■ Instructions to follow
Two lines mark the range in the entries below: the one holding "Image resolution: width=947" and the one holding "The height and width of the screenshot is (929, 1029).". Set down those two and all lines between them, exactly.

■ Data supplied
________________

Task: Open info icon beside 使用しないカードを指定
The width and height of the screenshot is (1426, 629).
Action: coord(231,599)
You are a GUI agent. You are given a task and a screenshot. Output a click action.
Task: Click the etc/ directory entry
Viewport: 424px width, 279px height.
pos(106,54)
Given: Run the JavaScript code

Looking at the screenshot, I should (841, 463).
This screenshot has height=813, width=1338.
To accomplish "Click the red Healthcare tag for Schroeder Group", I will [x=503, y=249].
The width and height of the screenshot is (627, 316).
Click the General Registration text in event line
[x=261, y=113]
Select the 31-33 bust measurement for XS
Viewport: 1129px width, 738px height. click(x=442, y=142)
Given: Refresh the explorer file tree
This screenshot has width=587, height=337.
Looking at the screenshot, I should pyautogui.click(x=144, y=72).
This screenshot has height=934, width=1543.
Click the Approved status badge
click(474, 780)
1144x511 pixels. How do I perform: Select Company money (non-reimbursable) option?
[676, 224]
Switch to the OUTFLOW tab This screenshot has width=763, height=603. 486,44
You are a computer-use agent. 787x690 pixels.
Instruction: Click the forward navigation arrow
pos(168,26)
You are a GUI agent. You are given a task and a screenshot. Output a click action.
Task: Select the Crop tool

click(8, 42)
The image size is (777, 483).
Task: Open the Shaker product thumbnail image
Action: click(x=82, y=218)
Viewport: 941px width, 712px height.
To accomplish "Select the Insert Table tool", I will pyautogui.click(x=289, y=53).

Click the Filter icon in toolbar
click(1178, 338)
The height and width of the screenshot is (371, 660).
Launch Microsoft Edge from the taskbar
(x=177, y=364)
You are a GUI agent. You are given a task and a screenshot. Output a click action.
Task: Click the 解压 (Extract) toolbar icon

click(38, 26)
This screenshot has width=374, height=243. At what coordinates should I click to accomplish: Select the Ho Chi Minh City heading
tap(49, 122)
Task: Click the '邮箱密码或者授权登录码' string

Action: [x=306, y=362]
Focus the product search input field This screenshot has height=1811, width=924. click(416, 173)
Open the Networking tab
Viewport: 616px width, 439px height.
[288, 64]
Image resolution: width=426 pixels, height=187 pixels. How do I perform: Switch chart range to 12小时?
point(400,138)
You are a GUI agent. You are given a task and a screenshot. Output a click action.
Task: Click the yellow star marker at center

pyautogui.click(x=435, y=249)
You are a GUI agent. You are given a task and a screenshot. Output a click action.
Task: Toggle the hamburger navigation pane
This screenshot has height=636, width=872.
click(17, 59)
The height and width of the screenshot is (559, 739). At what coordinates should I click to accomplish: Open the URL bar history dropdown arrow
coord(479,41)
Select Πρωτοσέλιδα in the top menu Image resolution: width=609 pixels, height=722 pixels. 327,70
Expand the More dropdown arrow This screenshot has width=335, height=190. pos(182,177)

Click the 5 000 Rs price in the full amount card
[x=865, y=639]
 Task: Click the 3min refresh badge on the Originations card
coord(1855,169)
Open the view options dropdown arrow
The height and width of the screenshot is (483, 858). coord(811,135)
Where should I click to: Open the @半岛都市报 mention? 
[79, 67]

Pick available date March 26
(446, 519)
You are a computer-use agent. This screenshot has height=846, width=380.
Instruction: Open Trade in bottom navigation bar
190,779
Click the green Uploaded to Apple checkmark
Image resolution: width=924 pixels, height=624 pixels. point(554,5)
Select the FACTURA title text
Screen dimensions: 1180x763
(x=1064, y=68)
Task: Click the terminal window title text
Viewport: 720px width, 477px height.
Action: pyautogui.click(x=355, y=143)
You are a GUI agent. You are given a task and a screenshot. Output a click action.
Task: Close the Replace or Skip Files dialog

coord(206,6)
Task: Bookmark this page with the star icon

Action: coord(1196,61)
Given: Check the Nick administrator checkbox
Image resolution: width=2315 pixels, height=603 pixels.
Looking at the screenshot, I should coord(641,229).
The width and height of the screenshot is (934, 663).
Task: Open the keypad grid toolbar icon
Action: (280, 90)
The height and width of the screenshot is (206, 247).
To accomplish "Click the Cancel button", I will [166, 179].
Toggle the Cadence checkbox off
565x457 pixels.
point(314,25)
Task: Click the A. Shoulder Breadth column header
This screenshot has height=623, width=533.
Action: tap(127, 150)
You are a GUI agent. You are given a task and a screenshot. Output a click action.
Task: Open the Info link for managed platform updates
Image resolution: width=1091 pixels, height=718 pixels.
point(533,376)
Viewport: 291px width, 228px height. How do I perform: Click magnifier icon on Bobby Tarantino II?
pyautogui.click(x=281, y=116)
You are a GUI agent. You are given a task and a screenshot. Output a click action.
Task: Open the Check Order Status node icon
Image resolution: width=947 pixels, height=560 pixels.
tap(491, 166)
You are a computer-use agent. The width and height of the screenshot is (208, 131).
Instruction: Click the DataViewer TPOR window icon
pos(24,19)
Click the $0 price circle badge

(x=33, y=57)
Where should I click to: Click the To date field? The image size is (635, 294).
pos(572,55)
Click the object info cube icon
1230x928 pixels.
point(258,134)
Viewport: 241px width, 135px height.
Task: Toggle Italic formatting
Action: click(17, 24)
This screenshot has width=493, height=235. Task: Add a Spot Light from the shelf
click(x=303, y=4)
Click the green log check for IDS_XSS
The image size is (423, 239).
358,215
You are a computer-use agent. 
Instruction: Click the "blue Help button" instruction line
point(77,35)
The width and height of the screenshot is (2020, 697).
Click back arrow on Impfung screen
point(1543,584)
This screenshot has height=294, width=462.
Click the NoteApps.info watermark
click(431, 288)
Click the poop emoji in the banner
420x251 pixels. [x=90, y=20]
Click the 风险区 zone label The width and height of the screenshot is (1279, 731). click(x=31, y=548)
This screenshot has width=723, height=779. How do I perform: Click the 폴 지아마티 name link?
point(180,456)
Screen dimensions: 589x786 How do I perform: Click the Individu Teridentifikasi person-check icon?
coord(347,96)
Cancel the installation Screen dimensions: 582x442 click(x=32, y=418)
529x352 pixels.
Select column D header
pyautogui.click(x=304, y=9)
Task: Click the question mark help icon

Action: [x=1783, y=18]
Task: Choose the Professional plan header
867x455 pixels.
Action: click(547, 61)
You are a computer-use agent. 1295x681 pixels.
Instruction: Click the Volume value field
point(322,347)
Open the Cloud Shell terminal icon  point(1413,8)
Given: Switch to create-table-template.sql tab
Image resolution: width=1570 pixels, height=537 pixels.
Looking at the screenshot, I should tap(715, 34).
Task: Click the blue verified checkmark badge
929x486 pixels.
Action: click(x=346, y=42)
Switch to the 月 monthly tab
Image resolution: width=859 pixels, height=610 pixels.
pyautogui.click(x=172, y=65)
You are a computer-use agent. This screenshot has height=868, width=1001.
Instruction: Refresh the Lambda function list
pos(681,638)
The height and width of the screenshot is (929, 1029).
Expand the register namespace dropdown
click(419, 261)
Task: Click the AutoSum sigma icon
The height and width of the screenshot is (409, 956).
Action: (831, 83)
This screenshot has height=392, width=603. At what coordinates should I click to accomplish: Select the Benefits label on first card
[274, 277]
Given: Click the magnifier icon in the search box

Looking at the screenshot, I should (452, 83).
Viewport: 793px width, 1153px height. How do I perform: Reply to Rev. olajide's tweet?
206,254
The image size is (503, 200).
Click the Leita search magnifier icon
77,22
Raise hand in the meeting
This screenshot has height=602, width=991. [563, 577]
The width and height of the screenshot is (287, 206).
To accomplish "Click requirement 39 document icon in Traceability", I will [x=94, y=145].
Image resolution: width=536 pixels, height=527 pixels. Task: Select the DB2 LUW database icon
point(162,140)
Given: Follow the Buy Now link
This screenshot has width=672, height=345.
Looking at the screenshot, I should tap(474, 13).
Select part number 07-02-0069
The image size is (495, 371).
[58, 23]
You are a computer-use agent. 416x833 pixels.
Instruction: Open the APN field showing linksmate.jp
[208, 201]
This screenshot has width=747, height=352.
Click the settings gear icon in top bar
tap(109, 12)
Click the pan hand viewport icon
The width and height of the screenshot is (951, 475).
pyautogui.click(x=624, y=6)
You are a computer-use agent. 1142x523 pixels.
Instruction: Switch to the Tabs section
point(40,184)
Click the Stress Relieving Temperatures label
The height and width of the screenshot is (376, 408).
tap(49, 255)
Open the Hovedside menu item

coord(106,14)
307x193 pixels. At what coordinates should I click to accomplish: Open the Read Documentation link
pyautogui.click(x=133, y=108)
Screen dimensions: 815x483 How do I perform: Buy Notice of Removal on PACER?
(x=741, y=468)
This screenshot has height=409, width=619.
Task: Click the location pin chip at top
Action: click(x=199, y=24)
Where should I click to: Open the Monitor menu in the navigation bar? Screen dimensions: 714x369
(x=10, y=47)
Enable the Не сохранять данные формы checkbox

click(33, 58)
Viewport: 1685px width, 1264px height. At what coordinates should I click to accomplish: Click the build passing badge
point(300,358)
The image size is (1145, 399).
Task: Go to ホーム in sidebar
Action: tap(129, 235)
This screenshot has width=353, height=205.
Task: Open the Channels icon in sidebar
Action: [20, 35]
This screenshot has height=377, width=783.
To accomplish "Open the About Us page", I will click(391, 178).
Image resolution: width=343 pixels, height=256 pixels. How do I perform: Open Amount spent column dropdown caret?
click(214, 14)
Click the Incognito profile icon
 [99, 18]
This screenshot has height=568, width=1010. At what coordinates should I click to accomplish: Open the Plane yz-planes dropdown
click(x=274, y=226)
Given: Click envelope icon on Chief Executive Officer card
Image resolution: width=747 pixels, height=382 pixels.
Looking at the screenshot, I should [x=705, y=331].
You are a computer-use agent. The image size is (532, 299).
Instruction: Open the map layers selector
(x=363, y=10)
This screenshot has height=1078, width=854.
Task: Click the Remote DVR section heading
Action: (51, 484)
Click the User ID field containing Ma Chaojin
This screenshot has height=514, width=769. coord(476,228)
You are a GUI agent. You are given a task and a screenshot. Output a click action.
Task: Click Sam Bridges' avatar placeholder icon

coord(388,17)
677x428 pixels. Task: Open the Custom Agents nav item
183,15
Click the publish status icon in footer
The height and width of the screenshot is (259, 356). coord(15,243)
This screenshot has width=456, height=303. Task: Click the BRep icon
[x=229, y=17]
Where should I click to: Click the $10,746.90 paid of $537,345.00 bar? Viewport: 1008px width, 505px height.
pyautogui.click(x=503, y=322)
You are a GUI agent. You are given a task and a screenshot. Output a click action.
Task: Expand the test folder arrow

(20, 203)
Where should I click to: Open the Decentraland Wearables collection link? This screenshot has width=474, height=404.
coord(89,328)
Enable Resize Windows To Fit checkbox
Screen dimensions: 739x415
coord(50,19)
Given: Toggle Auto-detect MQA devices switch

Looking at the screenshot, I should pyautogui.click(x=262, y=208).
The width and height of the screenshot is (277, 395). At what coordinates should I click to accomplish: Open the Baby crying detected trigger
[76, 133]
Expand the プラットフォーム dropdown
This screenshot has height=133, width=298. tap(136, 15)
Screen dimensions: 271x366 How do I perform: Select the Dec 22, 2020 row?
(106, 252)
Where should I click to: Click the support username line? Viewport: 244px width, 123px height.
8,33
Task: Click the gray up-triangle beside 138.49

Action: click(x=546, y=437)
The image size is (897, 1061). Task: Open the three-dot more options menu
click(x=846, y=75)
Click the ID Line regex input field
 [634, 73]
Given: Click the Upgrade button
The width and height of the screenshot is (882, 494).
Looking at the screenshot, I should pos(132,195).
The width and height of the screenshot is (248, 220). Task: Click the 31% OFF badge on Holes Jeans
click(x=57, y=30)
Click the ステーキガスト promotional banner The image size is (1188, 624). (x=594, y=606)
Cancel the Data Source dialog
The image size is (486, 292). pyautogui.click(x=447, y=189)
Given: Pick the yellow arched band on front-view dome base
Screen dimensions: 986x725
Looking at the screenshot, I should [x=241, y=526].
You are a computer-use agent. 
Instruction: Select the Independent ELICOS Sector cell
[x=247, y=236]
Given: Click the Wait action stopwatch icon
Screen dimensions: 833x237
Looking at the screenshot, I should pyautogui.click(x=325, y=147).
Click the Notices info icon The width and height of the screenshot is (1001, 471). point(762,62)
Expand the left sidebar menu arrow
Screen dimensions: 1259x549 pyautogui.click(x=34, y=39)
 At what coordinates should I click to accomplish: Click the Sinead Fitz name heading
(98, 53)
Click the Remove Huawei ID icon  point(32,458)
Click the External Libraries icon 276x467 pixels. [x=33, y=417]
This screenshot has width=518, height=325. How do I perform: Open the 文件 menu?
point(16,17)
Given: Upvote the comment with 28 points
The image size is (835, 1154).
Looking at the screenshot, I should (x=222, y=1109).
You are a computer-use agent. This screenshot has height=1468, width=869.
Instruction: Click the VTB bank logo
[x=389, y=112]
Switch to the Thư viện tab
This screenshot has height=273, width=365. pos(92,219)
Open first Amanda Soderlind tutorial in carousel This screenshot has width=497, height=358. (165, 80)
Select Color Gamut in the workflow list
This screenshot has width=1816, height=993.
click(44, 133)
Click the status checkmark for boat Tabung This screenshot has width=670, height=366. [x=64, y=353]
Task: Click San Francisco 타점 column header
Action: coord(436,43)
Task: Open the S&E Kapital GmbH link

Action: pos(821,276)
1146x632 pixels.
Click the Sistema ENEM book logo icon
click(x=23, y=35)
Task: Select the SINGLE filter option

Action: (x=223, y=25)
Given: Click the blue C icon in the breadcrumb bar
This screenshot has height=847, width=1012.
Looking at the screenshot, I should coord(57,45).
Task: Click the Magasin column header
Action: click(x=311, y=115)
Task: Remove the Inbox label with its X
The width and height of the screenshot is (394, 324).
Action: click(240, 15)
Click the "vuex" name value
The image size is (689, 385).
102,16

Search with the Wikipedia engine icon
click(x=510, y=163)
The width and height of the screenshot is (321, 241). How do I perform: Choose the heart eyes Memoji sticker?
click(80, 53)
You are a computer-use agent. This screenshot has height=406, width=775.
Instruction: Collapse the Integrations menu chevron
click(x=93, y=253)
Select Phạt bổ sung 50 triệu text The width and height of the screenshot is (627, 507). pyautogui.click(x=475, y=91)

________________

■ Response to the task
Image resolution: width=947 pixels, height=560 pixels.
tap(491, 166)
You are a computer-use agent. The width and height of the screenshot is (208, 131).
Instruction: Click the DataViewer TPOR window icon
pos(24,19)
Click the $0 price circle badge

(x=33, y=57)
Where should I click to: Click the To date field? The image size is (635, 294).
pos(572,55)
Click the object info cube icon
1230x928 pixels.
point(258,134)
Viewport: 241px width, 135px height.
Task: Toggle Italic formatting
Action: click(17, 24)
This screenshot has width=493, height=235. Task: Add a Spot Light from the shelf
click(x=303, y=4)
Click the green log check for IDS_XSS
The image size is (423, 239).
358,215
You are a computer-use agent. 
Instruction: Click the "blue Help button" instruction line
point(77,35)
The width and height of the screenshot is (2020, 697).
Click back arrow on Impfung screen
point(1543,584)
This screenshot has height=294, width=462.
Click the NoteApps.info watermark
click(431, 288)
Click the poop emoji in the banner
420x251 pixels. [x=90, y=20]
Click the 风险区 zone label The width and height of the screenshot is (1279, 731). click(x=31, y=548)
This screenshot has width=723, height=779. How do I perform: Click the 폴 지아마티 name link?
point(180,456)
Screen dimensions: 589x786 How do I perform: Click the Individu Teridentifikasi person-check icon?
coord(347,96)
Cancel the installation Screen dimensions: 582x442 click(x=32, y=418)
529x352 pixels.
Select column D header
pyautogui.click(x=304, y=9)
Task: Click the question mark help icon

Action: [x=1783, y=18]
Task: Choose the Professional plan header
867x455 pixels.
Action: click(547, 61)
You are a computer-use agent. 1295x681 pixels.
Instruction: Click the Volume value field
point(322,347)
Open the Cloud Shell terminal icon  point(1413,8)
Given: Switch to create-table-template.sql tab
Image resolution: width=1570 pixels, height=537 pixels.
Looking at the screenshot, I should tap(715, 34).
Task: Click the blue verified checkmark badge
929x486 pixels.
Action: click(x=346, y=42)
Switch to the 月 monthly tab
Image resolution: width=859 pixels, height=610 pixels.
pyautogui.click(x=172, y=65)
You are a computer-use agent. This screenshot has height=868, width=1001.
Instruction: Refresh the Lambda function list
pos(681,638)
The height and width of the screenshot is (929, 1029).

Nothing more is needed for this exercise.